## Task description
Your response should contain each line of the data that includes "Given".

## The input
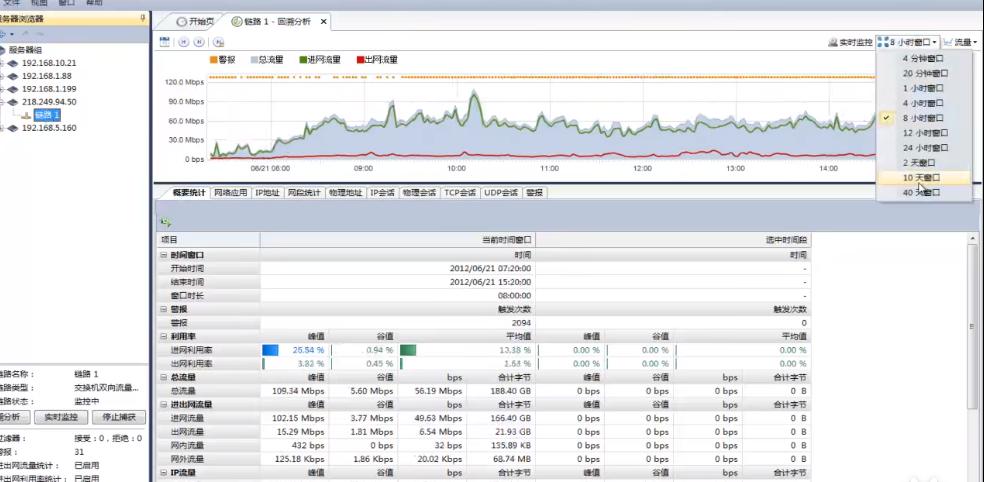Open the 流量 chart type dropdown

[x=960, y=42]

--

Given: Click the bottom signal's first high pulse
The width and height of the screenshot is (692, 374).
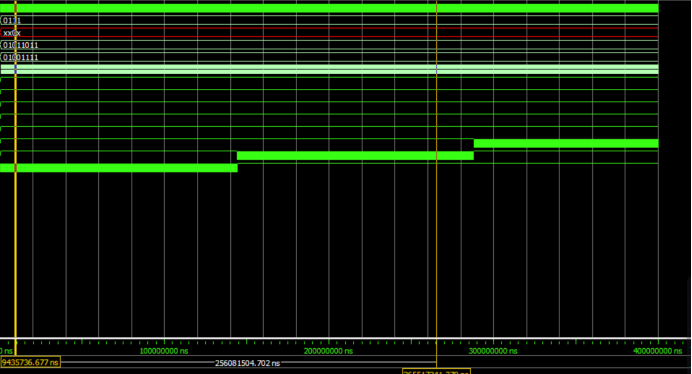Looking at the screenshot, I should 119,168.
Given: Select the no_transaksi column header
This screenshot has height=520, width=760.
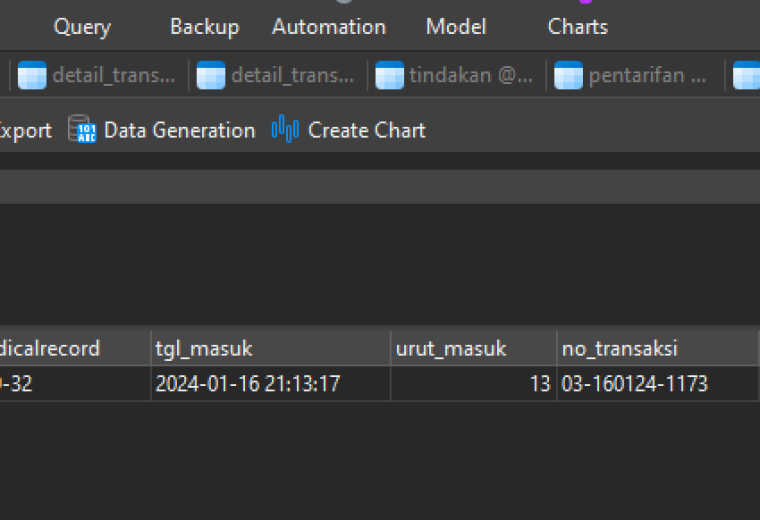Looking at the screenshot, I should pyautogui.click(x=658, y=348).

## Task response
Given: Click the bottom signal's first high pulse
Given: Select the no_transaksi column header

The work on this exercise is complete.